> [SUPPLIED PASSAGE]:
*****

Floodlit Alhambra at night with moon.

Camino Mozárabe, Spain. Part 1: Almería to Granada

Travelling south to Almería (the start of our Camino Mozárabe) through provinces ruled by the Moors for 800 years. The landscape a dream. Windmills for tilting at, iconic black bulls silhouetted against the bright sky, stunted vines growing in the parched earth, trees white with blossom. The rugged, snow-covered peaks of the Sierra Nevada. A shimmer of yellow wildflowers in the valley below. Tall slender poplars, bare of leaves. Islamic forts, cave dwellings, forsaken adobe villages and stations where the train no longer stops. Afternoon winds laden with red dust from the Sahara, making the skies hazy and the horizon blurred.

Layers of history, of dazzling and vanquished civilisations. Almería’s 10th-century Alcazaba is the largest Muslim fortress in Spain and a striking presence on the promontory overlooking the city and port. Muslims, Christians and Jews once lived here together in relative harmony. Then came the religious intolerance and cruelty of the Spanish Inquisition and the laying down of a darker legacy. There’s a memorial to the Jewish people deported from Almería to the hell of the Mauthausen Concentration Camp. And a memoria democratica for the Republicans who resisted Franco’s forces during the Spanish Civil War. On the streets, refugees keep an eye out for the police as they eke out a living, selling trinkets to tourists.

*****

> [PROBLEM SET]:
**A.** According to the Camino Mozárabe passage, what is the largest Muslim fortress in Spain?
**B.** Rewrite the entries from the line with "will (x=241, y=91)." to the line with "Action: click(227, 7)", replacing "Screen dimensions" with "Display size" and leaving everything else unchanged.
The travel passage and the entries that follow it are unrelated.

*****

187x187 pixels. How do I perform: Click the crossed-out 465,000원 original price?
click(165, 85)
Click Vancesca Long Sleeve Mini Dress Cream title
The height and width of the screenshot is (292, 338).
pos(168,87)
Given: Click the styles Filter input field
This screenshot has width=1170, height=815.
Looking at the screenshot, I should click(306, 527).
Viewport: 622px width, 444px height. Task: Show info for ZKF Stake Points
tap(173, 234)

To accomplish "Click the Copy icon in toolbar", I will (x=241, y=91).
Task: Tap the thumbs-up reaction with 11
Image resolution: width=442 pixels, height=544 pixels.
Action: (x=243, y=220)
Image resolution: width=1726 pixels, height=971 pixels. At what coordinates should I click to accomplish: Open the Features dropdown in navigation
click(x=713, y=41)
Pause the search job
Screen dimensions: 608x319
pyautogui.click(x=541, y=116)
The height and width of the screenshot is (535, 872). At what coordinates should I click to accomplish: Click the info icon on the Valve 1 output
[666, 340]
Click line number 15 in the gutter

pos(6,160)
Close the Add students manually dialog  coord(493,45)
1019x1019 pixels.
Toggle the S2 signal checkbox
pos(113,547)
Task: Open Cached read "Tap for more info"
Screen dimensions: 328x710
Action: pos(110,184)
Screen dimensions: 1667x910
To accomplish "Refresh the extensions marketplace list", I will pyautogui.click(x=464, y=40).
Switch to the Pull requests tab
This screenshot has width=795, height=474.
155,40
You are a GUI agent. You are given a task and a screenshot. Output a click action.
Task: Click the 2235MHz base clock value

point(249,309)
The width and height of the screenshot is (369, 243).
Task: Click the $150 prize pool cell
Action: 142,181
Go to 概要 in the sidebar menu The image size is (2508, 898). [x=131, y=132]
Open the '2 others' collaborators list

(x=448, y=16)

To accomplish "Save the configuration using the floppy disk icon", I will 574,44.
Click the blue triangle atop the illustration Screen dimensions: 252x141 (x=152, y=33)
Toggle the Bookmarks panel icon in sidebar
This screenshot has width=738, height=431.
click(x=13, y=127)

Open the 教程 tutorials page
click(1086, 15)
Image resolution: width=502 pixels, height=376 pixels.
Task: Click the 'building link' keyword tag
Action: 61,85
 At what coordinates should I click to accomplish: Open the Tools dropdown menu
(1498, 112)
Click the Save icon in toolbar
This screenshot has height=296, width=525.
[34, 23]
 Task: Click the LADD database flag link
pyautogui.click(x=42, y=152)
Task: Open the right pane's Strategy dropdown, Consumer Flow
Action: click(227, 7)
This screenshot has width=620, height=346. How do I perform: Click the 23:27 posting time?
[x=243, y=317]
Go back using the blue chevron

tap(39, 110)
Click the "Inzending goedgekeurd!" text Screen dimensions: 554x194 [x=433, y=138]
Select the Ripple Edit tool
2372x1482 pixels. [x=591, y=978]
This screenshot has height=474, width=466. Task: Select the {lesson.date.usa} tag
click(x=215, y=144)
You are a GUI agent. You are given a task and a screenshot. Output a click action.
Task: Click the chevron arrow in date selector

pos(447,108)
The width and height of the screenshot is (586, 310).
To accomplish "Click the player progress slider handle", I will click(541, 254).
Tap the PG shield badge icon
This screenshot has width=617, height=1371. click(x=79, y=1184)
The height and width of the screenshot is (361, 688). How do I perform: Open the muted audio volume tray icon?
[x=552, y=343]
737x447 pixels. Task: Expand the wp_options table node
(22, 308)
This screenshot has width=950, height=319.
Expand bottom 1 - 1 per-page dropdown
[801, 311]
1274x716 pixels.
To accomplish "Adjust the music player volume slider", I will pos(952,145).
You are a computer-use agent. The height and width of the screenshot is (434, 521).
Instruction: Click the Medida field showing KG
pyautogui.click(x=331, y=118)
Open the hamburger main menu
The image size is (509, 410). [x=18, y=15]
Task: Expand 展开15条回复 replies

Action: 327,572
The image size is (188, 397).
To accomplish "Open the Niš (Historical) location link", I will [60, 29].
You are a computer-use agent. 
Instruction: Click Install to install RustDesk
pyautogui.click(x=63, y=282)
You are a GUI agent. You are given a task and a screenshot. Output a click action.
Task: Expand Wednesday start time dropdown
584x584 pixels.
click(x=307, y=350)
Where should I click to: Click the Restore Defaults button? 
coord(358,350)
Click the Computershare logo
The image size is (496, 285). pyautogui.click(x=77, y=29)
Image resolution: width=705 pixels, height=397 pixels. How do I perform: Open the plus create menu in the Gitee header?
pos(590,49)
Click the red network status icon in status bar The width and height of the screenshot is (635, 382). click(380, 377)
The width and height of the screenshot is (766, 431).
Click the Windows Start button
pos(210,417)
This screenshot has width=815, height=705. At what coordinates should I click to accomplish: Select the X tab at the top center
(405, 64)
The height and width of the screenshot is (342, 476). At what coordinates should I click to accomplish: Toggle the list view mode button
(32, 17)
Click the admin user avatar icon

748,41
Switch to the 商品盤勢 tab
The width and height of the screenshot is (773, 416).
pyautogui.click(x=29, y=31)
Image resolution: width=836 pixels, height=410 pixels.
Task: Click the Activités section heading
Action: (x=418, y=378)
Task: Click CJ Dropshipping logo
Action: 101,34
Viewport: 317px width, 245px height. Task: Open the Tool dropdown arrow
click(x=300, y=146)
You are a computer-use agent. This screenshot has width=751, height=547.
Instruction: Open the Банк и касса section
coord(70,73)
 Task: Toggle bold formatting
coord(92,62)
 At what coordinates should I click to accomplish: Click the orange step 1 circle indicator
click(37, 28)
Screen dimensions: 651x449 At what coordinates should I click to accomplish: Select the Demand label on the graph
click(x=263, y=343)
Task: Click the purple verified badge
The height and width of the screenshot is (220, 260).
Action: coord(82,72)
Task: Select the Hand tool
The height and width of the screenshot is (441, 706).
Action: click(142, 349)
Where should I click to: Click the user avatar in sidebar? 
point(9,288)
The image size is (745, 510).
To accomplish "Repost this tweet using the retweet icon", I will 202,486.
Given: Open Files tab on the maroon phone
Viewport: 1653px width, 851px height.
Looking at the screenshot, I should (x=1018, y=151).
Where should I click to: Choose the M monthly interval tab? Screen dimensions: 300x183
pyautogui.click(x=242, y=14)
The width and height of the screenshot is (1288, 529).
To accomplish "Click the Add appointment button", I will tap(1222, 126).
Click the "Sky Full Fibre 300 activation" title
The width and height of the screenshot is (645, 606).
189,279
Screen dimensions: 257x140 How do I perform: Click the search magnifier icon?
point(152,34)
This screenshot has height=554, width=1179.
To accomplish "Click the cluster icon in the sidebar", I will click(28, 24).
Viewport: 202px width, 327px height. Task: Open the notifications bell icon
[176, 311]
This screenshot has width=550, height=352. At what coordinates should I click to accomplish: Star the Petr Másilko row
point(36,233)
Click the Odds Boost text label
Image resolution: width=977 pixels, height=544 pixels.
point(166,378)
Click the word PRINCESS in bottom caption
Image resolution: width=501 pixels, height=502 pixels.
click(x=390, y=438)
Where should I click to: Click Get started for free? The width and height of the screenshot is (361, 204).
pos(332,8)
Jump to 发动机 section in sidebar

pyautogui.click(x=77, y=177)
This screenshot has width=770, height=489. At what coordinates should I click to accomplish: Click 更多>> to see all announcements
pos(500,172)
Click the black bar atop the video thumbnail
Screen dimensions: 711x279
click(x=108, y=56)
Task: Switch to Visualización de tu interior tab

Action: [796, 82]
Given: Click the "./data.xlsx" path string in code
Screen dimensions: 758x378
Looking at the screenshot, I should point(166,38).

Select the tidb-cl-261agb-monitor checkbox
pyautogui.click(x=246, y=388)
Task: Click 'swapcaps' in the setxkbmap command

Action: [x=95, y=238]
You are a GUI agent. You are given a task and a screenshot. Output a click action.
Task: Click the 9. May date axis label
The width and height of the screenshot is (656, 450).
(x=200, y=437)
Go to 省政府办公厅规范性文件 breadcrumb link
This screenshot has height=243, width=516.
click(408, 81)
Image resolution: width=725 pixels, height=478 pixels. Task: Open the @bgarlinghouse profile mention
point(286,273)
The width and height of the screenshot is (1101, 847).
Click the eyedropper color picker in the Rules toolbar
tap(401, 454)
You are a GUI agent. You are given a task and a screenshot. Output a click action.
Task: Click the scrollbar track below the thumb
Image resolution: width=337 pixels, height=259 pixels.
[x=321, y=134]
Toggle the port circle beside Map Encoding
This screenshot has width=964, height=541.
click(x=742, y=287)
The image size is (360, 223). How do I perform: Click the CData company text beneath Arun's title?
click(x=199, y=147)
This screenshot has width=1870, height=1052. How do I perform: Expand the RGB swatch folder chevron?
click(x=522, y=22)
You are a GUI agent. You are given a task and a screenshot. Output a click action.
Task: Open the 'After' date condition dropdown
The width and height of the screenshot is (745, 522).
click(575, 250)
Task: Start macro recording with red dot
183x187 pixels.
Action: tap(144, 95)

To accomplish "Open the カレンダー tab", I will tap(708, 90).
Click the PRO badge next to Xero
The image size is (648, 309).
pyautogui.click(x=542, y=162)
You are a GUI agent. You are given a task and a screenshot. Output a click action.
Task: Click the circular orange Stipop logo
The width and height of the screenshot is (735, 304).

*****

> [ANSWERS GIVEN]:
**A.** Almería's 10th-century Alcazaba.

**B.**
To accomplish "Click the Copy icon in toolbar", I will (x=241, y=91).
Task: Tap the thumbs-up reaction with 11
Image resolution: width=442 pixels, height=544 pixels.
Action: (x=243, y=220)
Image resolution: width=1726 pixels, height=971 pixels. At what coordinates should I click to accomplish: Open the Features dropdown in navigation
click(x=713, y=41)
Pause the search job
Display size: 608x319
pyautogui.click(x=541, y=116)
The height and width of the screenshot is (535, 872). At what coordinates should I click to accomplish: Click the info icon on the Valve 1 output
[666, 340]
Click line number 15 in the gutter

pos(6,160)
Close the Add students manually dialog  coord(493,45)
1019x1019 pixels.
Toggle the S2 signal checkbox
pos(113,547)
Task: Open Cached read "Tap for more info"
Display size: 328x710
Action: pos(110,184)
Display size: 1667x910
To accomplish "Refresh the extensions marketplace list", I will pyautogui.click(x=464, y=40).
Switch to the Pull requests tab
This screenshot has width=795, height=474.
155,40
You are a GUI agent. You are given a task and a screenshot. Output a click action.
Task: Click the 2235MHz base clock value

point(249,309)
The width and height of the screenshot is (369, 243).
Task: Click the $150 prize pool cell
Action: 142,181
Go to 概要 in the sidebar menu The image size is (2508, 898). [x=131, y=132]
Open the '2 others' collaborators list

(x=448, y=16)

To accomplish "Save the configuration using the floppy disk icon", I will 574,44.
Click the blue triangle atop the illustration Display size: 252x141 (x=152, y=33)
Toggle the Bookmarks panel icon in sidebar
This screenshot has width=738, height=431.
click(x=13, y=127)

Open the 教程 tutorials page
click(1086, 15)
Image resolution: width=502 pixels, height=376 pixels.
Task: Click the 'building link' keyword tag
Action: 61,85
 At what coordinates should I click to accomplish: Open the Tools dropdown menu
(1498, 112)
Click the Save icon in toolbar
This screenshot has height=296, width=525.
[34, 23]
 Task: Click the LADD database flag link
pyautogui.click(x=42, y=152)
Task: Open the right pane's Strategy dropdown, Consumer Flow
Action: click(227, 7)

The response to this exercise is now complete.